Some things are systematic. You are expected to drink, and you comply to fit
in. I can relate to what she writes about boundary crossing, because on some
evenings I don't drink at all: most people who don't know me well and notice
I'm not drinking then try to get me to drink, or at least feel bad about my
behavior. I can cope with that, but for people who are trying to be popular
it's more difficult. In the end it's always your responsibility, but only few
people have enough power to resist the expectations of their peers.

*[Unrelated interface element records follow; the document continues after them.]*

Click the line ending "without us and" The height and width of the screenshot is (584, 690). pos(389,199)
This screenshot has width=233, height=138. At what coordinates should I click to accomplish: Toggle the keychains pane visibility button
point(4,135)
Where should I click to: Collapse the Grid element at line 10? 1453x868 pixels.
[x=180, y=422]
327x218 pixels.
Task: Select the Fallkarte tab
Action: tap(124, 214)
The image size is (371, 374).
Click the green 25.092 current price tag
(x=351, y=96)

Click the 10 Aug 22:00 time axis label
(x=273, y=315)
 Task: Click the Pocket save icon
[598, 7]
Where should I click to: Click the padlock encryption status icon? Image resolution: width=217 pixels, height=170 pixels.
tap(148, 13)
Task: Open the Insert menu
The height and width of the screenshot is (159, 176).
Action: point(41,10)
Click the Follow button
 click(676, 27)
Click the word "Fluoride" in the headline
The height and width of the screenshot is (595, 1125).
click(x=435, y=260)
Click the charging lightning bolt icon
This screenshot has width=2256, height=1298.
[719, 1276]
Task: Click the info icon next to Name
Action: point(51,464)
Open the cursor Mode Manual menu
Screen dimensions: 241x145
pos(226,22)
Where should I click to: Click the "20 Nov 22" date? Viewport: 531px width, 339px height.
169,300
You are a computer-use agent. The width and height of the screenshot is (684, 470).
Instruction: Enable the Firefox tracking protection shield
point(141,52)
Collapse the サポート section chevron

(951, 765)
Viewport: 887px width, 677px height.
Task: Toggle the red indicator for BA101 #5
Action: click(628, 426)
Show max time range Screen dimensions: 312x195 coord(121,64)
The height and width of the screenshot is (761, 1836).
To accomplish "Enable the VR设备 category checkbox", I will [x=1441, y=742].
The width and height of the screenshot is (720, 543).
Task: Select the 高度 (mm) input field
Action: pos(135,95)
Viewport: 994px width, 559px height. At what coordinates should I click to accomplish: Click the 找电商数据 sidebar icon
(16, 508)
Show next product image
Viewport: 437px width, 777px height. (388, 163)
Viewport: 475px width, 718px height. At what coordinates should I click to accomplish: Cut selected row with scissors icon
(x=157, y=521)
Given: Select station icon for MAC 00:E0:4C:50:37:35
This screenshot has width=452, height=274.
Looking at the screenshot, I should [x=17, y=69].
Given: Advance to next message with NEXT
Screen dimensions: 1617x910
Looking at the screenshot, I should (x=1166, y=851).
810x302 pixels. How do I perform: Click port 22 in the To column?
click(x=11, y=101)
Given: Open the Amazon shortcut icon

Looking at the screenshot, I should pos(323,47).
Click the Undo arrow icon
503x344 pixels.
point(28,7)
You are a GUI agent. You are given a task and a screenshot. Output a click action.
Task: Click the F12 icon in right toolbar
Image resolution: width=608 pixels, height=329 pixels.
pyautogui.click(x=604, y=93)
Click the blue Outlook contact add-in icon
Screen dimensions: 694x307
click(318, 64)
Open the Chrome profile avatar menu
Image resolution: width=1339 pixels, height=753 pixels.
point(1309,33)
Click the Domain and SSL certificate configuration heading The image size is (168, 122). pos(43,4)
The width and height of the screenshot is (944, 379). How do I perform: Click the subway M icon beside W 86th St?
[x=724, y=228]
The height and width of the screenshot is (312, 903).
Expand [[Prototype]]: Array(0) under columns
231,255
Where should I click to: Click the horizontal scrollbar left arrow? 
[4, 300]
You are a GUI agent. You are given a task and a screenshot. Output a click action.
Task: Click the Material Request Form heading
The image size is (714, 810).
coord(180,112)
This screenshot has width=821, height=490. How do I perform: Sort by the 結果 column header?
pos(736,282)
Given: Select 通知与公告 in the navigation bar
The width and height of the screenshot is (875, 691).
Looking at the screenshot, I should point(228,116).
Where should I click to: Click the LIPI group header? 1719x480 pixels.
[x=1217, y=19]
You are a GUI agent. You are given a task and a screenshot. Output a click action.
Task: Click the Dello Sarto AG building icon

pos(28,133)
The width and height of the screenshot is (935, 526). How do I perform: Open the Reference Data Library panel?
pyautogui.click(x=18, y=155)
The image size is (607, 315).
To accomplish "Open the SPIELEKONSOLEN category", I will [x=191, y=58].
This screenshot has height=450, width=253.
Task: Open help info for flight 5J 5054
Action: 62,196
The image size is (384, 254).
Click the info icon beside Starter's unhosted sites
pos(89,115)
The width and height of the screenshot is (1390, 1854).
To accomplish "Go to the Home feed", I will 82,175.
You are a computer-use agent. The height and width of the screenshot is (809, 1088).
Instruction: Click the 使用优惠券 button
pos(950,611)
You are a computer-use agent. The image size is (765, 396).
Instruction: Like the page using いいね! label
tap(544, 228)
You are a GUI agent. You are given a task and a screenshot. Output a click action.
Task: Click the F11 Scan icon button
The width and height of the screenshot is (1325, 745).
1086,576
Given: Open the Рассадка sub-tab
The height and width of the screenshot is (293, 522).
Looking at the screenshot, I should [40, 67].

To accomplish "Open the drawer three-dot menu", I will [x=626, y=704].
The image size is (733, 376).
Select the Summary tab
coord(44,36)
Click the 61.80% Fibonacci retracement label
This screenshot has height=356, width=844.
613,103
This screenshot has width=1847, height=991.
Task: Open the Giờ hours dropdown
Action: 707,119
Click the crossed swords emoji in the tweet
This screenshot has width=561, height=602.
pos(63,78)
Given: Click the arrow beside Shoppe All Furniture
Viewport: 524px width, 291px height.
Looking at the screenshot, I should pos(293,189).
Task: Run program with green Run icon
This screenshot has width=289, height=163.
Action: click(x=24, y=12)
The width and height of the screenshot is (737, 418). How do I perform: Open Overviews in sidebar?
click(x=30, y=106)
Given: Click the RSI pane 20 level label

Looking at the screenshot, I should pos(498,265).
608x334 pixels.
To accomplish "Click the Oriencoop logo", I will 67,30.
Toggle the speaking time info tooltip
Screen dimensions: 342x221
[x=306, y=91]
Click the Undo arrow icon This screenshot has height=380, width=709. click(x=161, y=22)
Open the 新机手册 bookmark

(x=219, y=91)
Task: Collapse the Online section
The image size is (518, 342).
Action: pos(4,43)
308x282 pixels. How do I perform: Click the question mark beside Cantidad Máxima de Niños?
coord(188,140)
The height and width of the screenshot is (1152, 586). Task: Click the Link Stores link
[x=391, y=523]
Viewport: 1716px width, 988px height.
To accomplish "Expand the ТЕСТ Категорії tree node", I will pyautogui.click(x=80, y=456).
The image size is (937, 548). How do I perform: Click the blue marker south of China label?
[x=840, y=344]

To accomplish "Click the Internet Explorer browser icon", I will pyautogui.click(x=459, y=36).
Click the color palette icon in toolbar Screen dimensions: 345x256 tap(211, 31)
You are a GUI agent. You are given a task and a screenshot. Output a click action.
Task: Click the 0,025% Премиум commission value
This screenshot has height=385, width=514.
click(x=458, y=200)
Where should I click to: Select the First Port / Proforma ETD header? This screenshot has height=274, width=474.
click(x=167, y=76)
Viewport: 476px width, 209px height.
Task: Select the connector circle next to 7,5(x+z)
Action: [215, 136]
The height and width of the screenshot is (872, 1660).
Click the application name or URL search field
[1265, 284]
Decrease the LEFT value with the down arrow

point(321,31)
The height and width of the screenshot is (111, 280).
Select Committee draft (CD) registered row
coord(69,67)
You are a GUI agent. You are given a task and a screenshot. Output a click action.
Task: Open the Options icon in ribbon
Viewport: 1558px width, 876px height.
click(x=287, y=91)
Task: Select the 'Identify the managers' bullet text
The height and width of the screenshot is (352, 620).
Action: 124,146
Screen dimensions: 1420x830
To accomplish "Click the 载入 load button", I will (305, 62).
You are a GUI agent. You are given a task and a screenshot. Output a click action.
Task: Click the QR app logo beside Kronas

A related problem is that many men think that the main purpose of going to a
bar or club is to hit on women (instead of socializing in general or dancing).
Which creates a lot of pressure on them to end the evening "successfully",
even if they themselves are uncomfortable with this particular way of starting
a relationship.

------
jack-r-abbit
Nobody likes the "blame the victim" statements. But I also don't like the
"blame the location" statements. You can't blame the event for a rape anymore
than you can blame the short skirt and lace stockings. You blame the rapist.

------
weatherlight
I agree that imbibing alcohol shouldn't be mandatory and rapist are terrible
people. but, If the above statement is true and you do choose to drink in
public, a large portion of your personal safety is up to you. If you don't
feel safe, DO NOT PARTICIPATE. You are a skewed minority if you believe that
that social functions with friends AND coworkers are enabling a culture where
the logical extension of that culture is your detriment.

If you feel like you are in danger, stay out of danger. You choose your own
level of involvement, don't project.

------
BigTuna
Rampant, unmitigated BS.

------
spalecti
This might be the most complainingist nonsense I have read.

------
marssaxman
What the hell is a "drinkup", and in what community is this term popular?